Non vorrei avere sulla coscienza la tua brutta pellaccia setosa».
Il
centauro non sembrò prendersela poi tanto e si asciugò le lacrime,
tentando di darsi un contegno «che poi quella tua fidanzata è
costata cara anche a me. A quanto pare ha riferito al pennuto che io
detenevo un'arma appartenente al mondo degli umani e ieri Lux mi ha
mandato a casa due troll belli grossi. E hanno portato via un bel po'
di roba» il centauro sospirò, «anche la mia collezione di pistole
ad acqua».
Il
fauno dalla cresca fuxia lo guardò di sbieco, muovendo la coda
caprina in modo buffo «non so di cosa tu stia parlando, ma sono
contento che l'abbia fatto».
Sen
fece spallucce. «Un consiglio da amico, testa cornuta. Non ti far
mai più vedere con altre donne dalla tua Jerenna, oppure potremmo
risentirne tutti...» sembrava quasi serio, quando ci si metteva
d'impegno.
«Tranquillo»
disse Panny. Ne aveva avute abbastanza di grane per il momento.
«Ragazzi...»
Tany comparve alle loro spalle, tra due file di alberi bitorzoluti. I
suoi piedi sembravano accarezzare il terreno erboso e le foglie, e il
suo incedere era talmente lieve ed elegante da sembrare quello di una
dea.
Era
così silenziosa che di rado ci si accorgeva della sua presenza prima
che iniziasse a parlare, e questo aveva creato non poche situazioni
imbarazzanti. Non ci si poteva scaccolare prima di essersi guardati
attorno con dovizia, bisognava stare attenti quando si indietreggiava
ed era necessaria una piccola avanscoperta nei paraggi prima di poter
nascondere il cadavere di qualche insetto ucciso per sbaglio. Tany
amava esageratamente gli animali, ed era meglio non scoprire la sua
reazione nel caso ti beccasse nel fare del male a uno di loro.
A
Panny e a Sen sembrava strano che lei potesse così tanto facilmente
maltrattare loro, invece, visto le loro origini per metà animali.
«Salve,
Tany» disse Panny, mentre Sen le rivolgeva un lieve gesto con la
mano non impegnata a reggere i fili d'erba che stava sgranocchiando.
A
un più accurato sguardo si resero conto che sulla spalla della ninfa
dalla pelle lattea, un po' intricato nei suoi capelli candidi
intrecciati di foglie, vi era Lux. Non sembrava molto felice di
vederli. E, considerando il volto della ninfa, neanche lei era molto
felice di averlo aggrappato alla sua spalla delicata.
«Scansafatiche,
mi dispiace informarvi che oggi avrete da lavorare» la fenice si
voltò a guardare Panny lentamente, fissandolo insofferente «che ti
è successo alla faccia?».
Panny
sospirò «piccolo incidente di percorso...».
Lux
continuò a fissarlo per qualche secondo «saluta Jerenna da parte
mia» disse, e il suo becco sembrava quasi nascondere una risata,
semmai si possa dire che un becco sia capace di farlo.
«Il
Signore della Radura ha perso il suo fedele cervo Derest.

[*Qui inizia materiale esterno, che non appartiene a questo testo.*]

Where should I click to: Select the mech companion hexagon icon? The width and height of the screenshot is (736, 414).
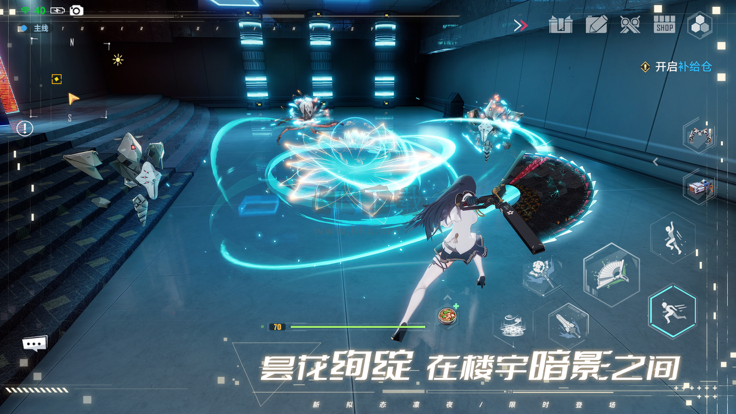pyautogui.click(x=699, y=135)
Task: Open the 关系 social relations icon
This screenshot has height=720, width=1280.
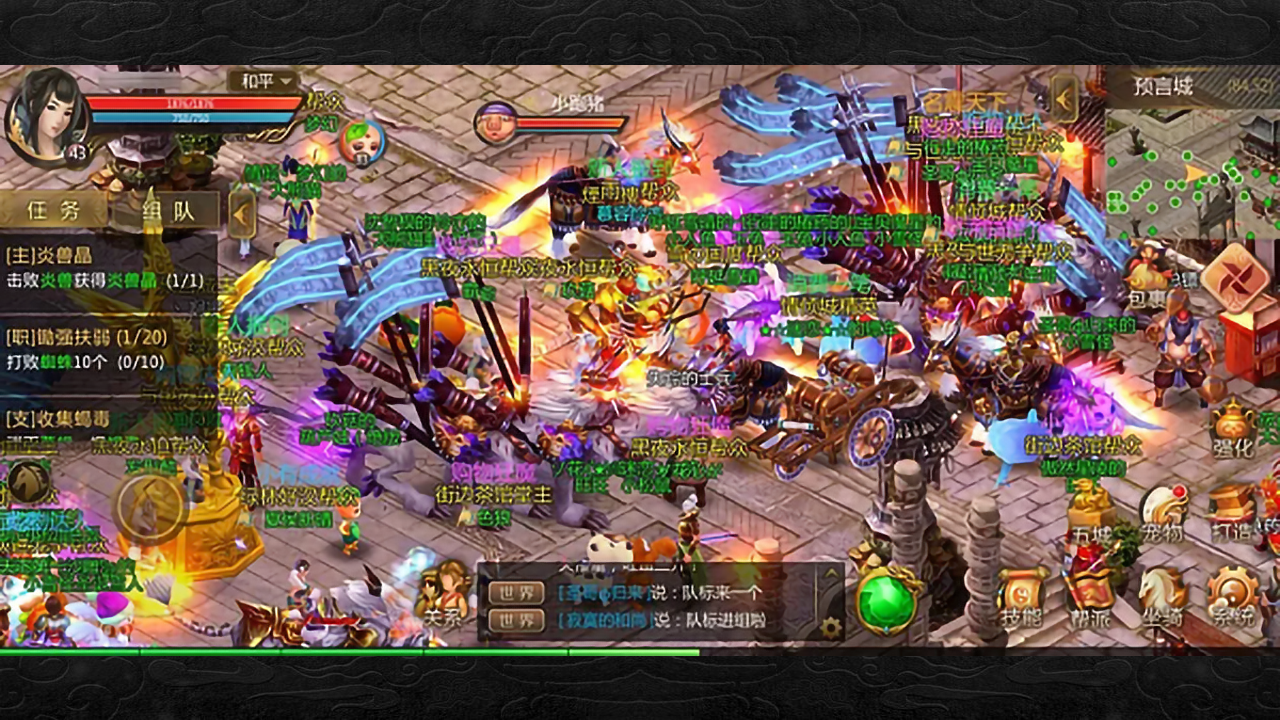Action: pyautogui.click(x=444, y=594)
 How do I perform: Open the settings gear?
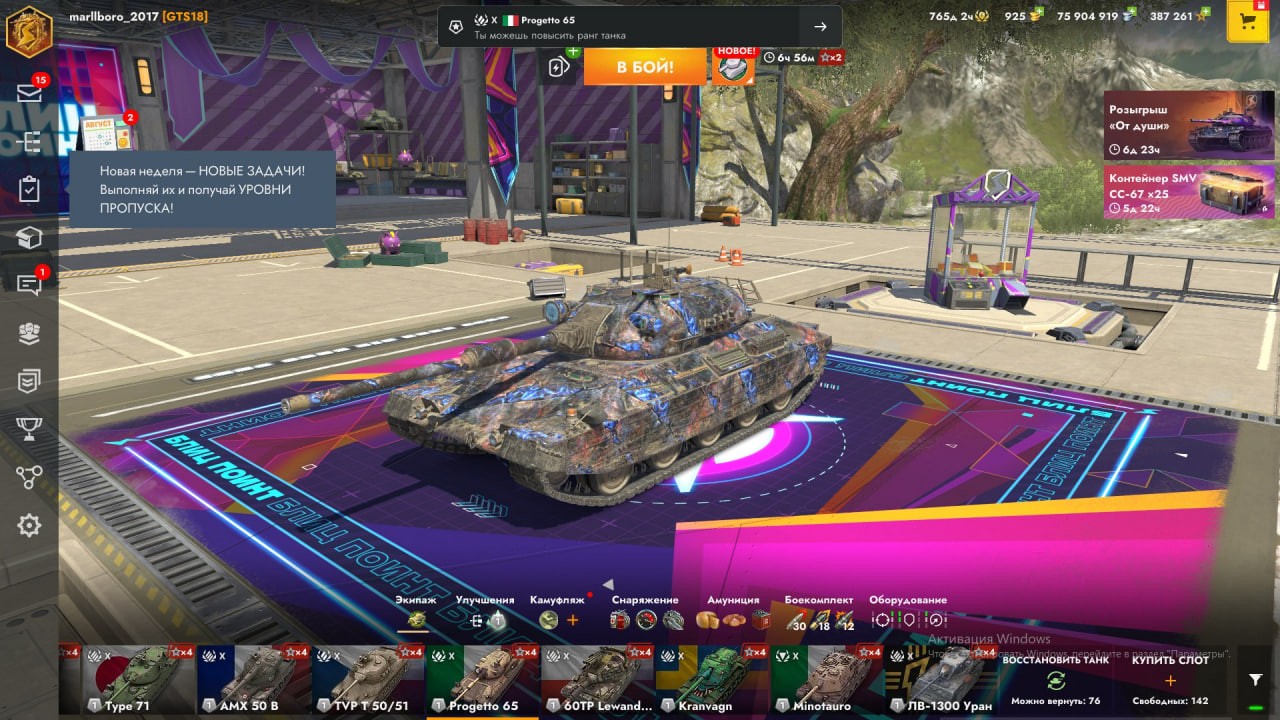[x=29, y=525]
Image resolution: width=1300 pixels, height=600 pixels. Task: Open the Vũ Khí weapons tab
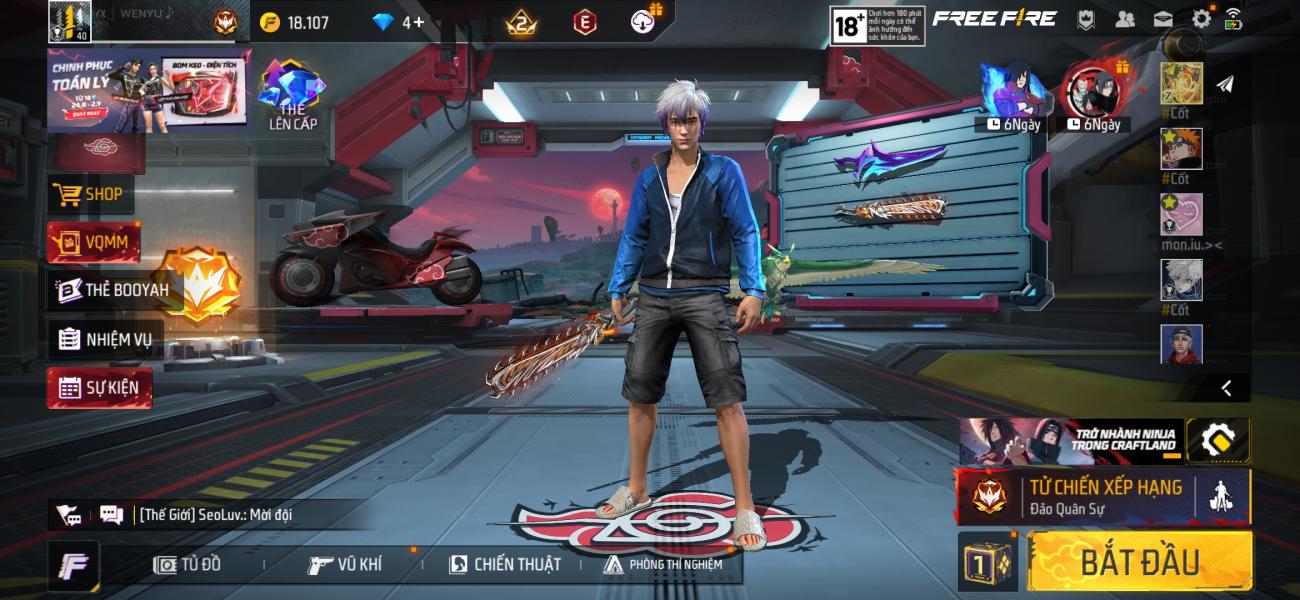coord(345,565)
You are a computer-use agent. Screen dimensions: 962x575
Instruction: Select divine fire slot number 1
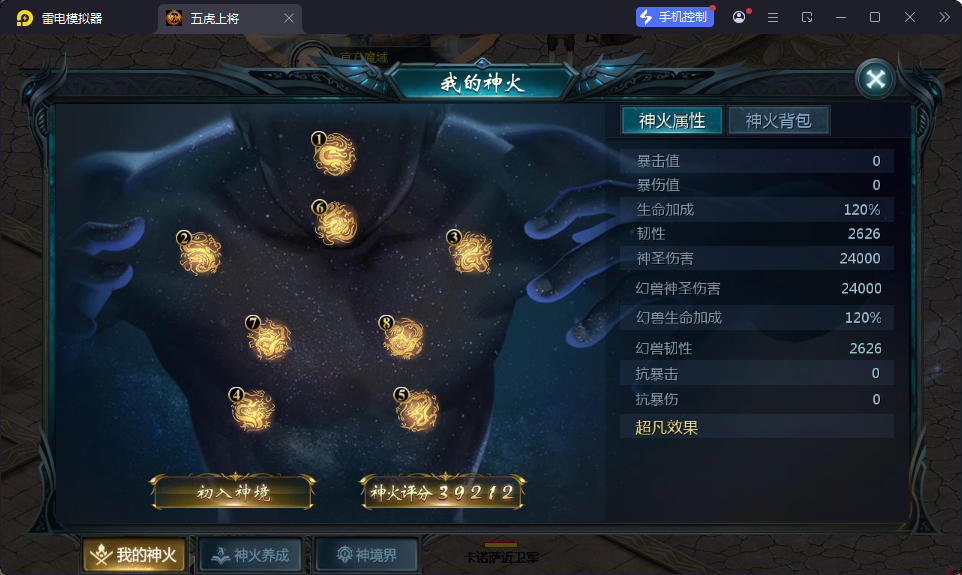click(x=334, y=156)
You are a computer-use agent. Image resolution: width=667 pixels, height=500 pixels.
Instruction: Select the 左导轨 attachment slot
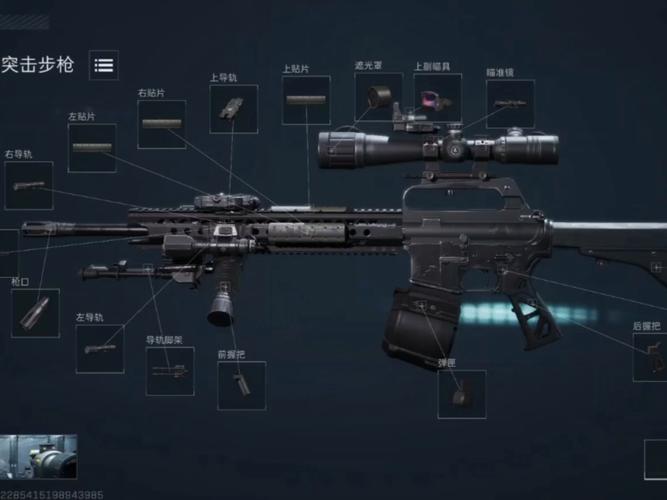pos(100,349)
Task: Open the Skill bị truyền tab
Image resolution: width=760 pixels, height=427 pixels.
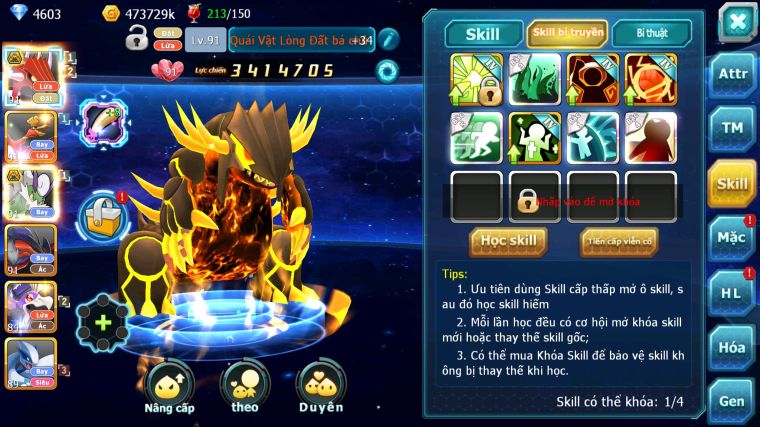Action: pos(567,33)
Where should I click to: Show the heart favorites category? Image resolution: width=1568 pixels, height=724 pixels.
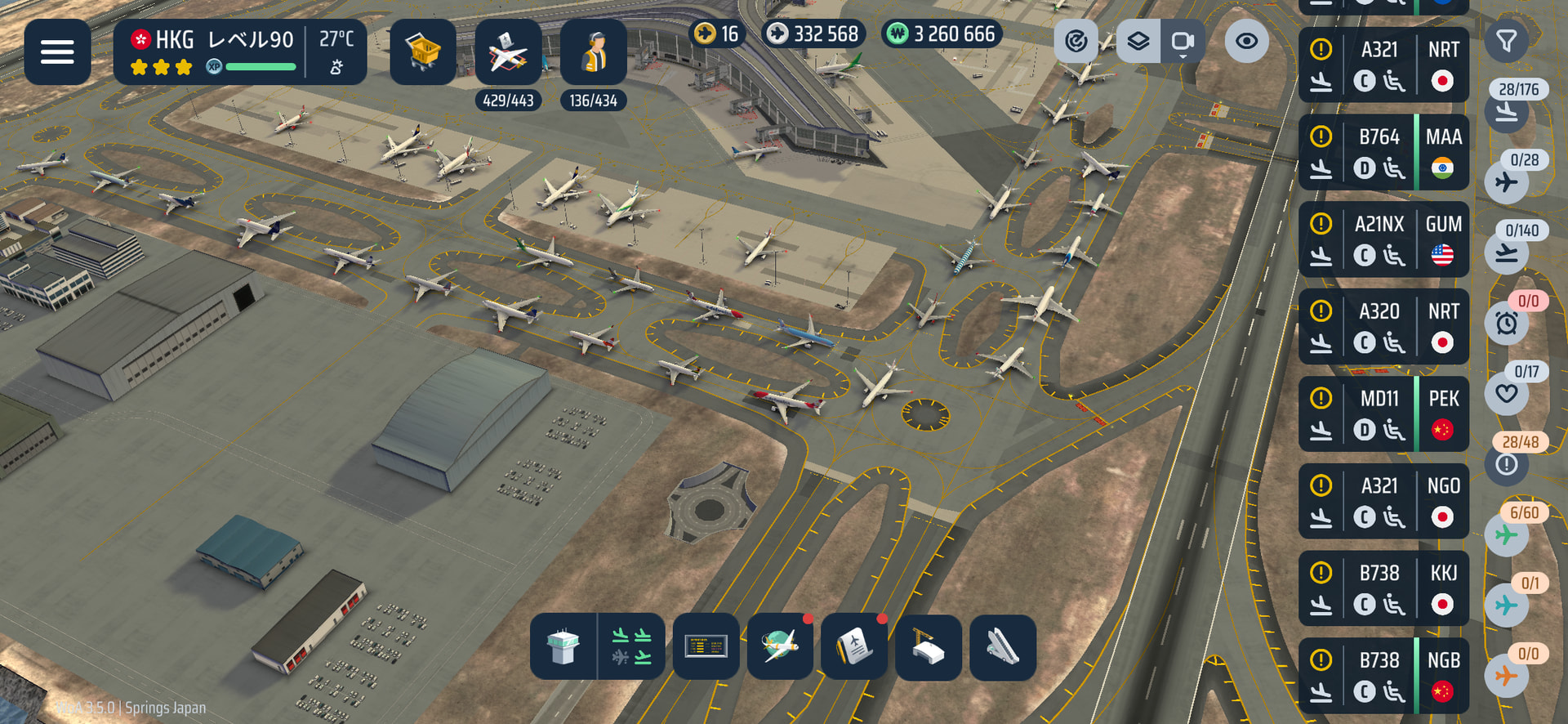click(x=1507, y=394)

Malauguratamente, dei vili orchitochelli, chiamati comunemente
“ometti”, hanno rapito la bestiola dalle corna d'oro, sicuramente
per farne orpello di una qualche fattezza» disse Lux, molto fiero
del suo linguaggio e del suo modo d'essere. Talmente fiero che
sembrava potesse scoppiargli il petto gonfio d'orgoglio da un momento
all'altro, spargendo per il bosco budella di fenice ben poco
eleganti.
«Orsù»
fece il verso Sen, «cosa domanda, di grazia, a noi poveri
guardiani?» disse poi, e la nota ironica nella sua voce era ben
evidente, tanto che Tany lo guardò roteando gli occhi e domandandosi
cosa avesse fatto mai di male per avere dei compagni così.
Lux
non parve curarsi dell'ironia, o forse la interpretò male
«recuperate il povero Derest, e portatelo all'albero maestro della
radura, al cospetto del suo padrone. Entro mezzoggiorno».
Panny
e Sen trattennero un'espressione poco dolce, e aspettarono che Lux se
ne fosse andato per esprimere la propria sofferenza.
«Mi
dispiace per questo Derest, ma sarà bello che morto in questo
momento» disse Sen, guardandosi le doppie punte. Anzi, no, lui non
aveva doppie punte!
«Dobbiamo
comunque assicurarcene... Ma non ho affatto voglia di far visita
nuovamente agli ometti» disse Panny, accarezzandosi la cresta fuxia.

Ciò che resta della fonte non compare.